However leaving Ephesus we stopped at the Artemision. This temple, dedicated to Artemis, was one of the 7 wonders of the ancient world. It was also much less busy, Most of the cruises don't seem to bother with it. They have no idea what they are missing!
The site is right on the outskirts of Selcuk and easily accessible. I wasn't complaining about the lack of crowds though!
The site is mostly rubble now but there are tantalising hints of what it must once have been like. This model in the Selcuk museum gives an idea of the sheer scale of the place.
The original temple here dates back to the Bronze age and was destroyed by flood.
The temple had a tempestuous life, destroyed by arson. rebuilt, destroyed again....
Like many of the sites in Turkey, the columns seem to have been randomly reconstructed with odds and ends of masonry. I suppose this travesty does give an idea of the height of the original column but still.....
Much of the site slumbers buried under the scrub grassland, deserted apart from a few tortoises exploring the boulder strewn ground.
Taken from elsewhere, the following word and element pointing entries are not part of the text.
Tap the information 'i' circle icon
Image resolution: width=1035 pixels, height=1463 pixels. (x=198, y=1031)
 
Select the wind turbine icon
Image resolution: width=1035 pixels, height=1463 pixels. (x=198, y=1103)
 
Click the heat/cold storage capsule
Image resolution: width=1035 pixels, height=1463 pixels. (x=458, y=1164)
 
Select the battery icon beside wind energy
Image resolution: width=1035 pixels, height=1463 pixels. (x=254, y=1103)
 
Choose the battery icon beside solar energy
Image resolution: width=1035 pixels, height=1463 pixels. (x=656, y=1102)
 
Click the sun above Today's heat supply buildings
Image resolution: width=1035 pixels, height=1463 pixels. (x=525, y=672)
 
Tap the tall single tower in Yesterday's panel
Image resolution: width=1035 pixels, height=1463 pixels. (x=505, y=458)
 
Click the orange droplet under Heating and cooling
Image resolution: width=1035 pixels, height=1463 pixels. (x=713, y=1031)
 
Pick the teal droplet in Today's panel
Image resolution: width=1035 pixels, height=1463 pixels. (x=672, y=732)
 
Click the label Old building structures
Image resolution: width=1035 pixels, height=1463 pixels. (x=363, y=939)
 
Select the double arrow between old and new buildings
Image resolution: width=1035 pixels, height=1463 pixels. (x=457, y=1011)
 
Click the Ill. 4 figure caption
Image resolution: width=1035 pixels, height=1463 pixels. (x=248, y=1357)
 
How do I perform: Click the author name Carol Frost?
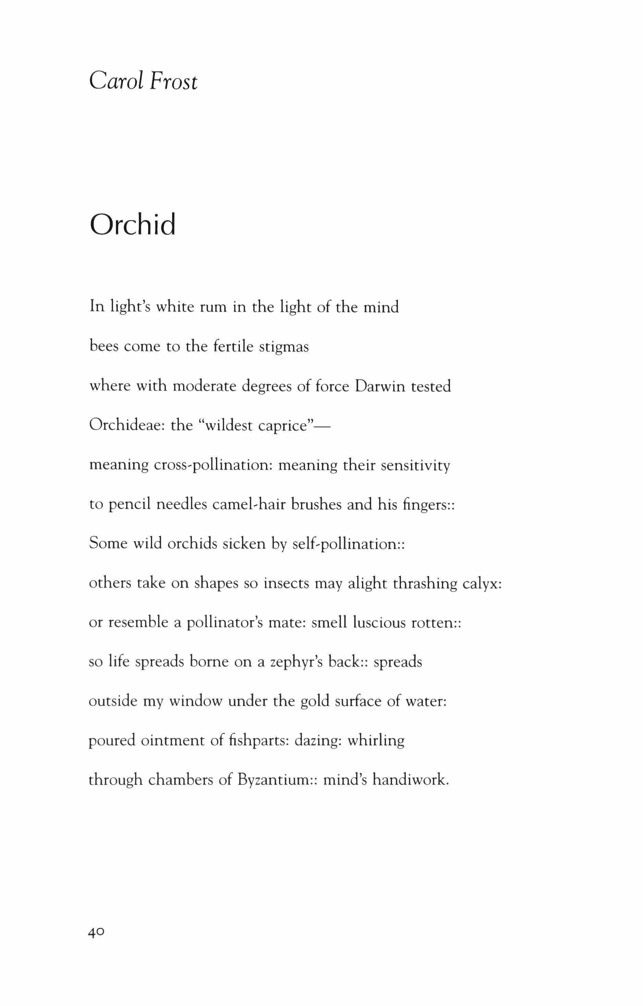tap(143, 81)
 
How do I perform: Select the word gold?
tap(315, 701)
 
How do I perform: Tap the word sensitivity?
tap(415, 465)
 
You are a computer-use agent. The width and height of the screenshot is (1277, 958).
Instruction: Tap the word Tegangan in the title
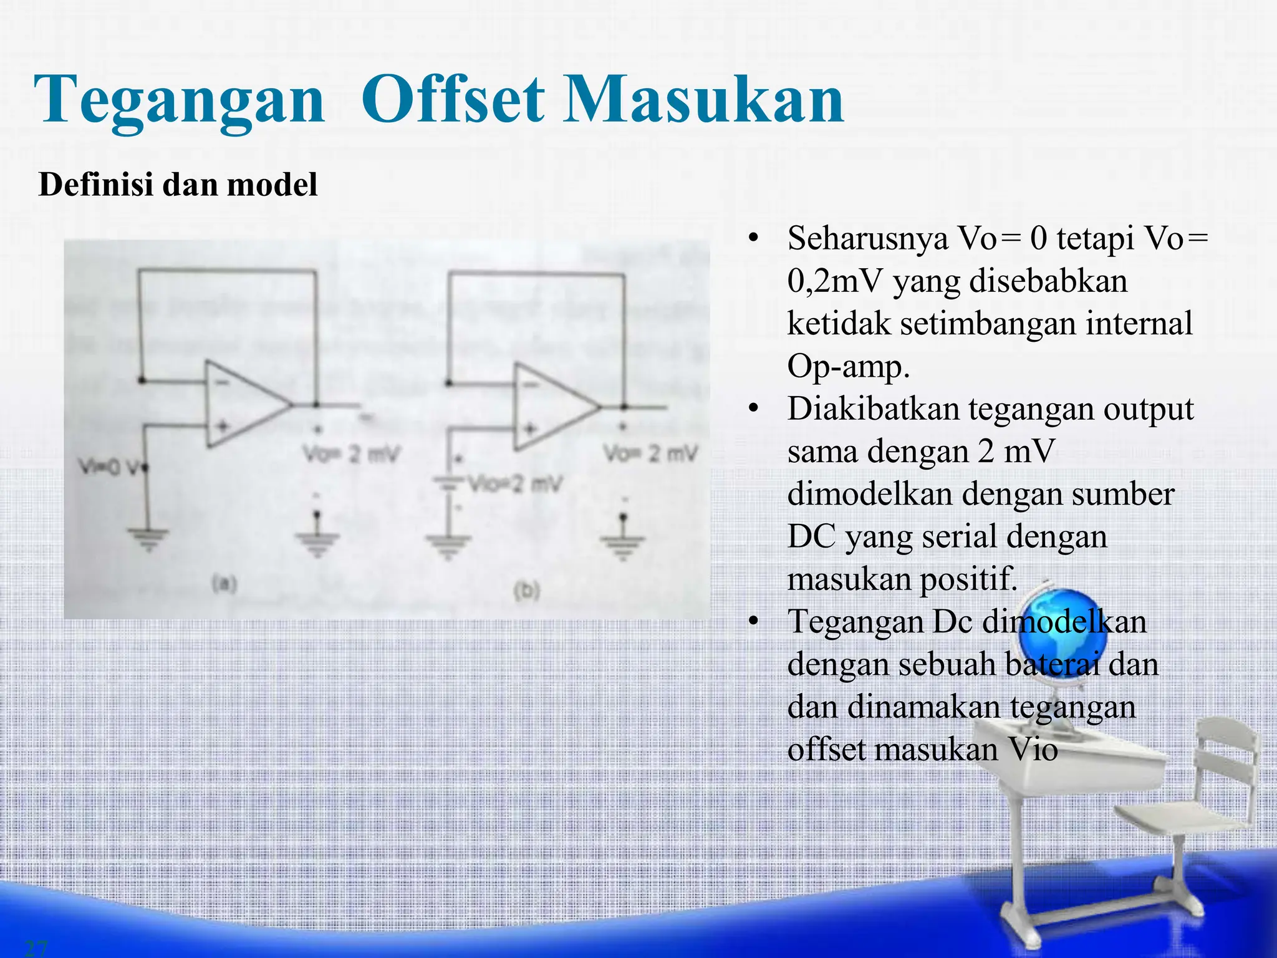pyautogui.click(x=180, y=100)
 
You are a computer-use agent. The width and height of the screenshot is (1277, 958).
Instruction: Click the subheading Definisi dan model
pyautogui.click(x=178, y=185)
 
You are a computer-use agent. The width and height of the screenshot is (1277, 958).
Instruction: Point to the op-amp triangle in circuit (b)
pyautogui.click(x=552, y=407)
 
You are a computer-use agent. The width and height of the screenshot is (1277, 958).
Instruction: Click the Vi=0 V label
pyautogui.click(x=109, y=467)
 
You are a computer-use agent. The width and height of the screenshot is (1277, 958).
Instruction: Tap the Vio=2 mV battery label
pyautogui.click(x=514, y=484)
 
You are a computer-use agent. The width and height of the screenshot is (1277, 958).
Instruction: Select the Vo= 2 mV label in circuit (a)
pyautogui.click(x=350, y=454)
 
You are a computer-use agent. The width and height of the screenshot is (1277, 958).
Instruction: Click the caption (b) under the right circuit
pyautogui.click(x=527, y=590)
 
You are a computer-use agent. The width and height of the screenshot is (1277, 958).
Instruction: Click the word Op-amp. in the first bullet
pyautogui.click(x=848, y=367)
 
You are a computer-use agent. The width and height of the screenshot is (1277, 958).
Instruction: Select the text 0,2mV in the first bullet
pyautogui.click(x=835, y=281)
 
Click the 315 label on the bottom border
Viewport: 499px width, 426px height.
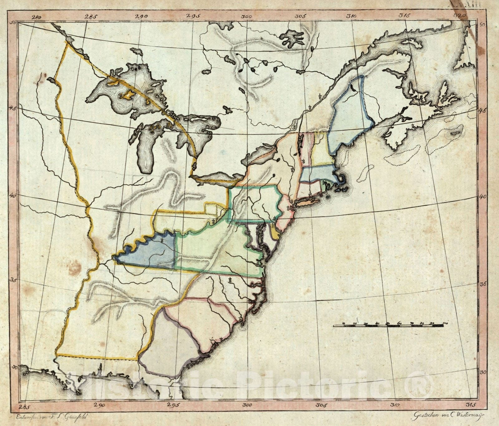(471, 405)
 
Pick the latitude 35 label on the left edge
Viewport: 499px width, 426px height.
(14, 280)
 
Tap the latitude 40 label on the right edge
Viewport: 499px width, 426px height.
(482, 197)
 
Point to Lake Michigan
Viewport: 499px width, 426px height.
(145, 150)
The heart of the temple is now quite swampy so it looks a lot greener.
This gives an indication of the location of the columns.
Most of the contents or the temple are now in the British Museum but the local one in Selcuk has the two main temple statues. This one is known as the beautiful one and it is not misnamed.
The quality of the carving is breathtaking and the whole piece just radiates beauty and serenity. Even better, it is not fenced off so you can get close enough to appreciate the quality of the workmanship that went into this statue.
A close up of the detail down the side panels of the skirt - bees yes but the Tudor Rose? Some symbols recur in the most unlikely places....
The Ephesus Artemis is distinctly different from the Greek goddess and her cult shares more similarities with that of Cybele, the mother goddess of the region.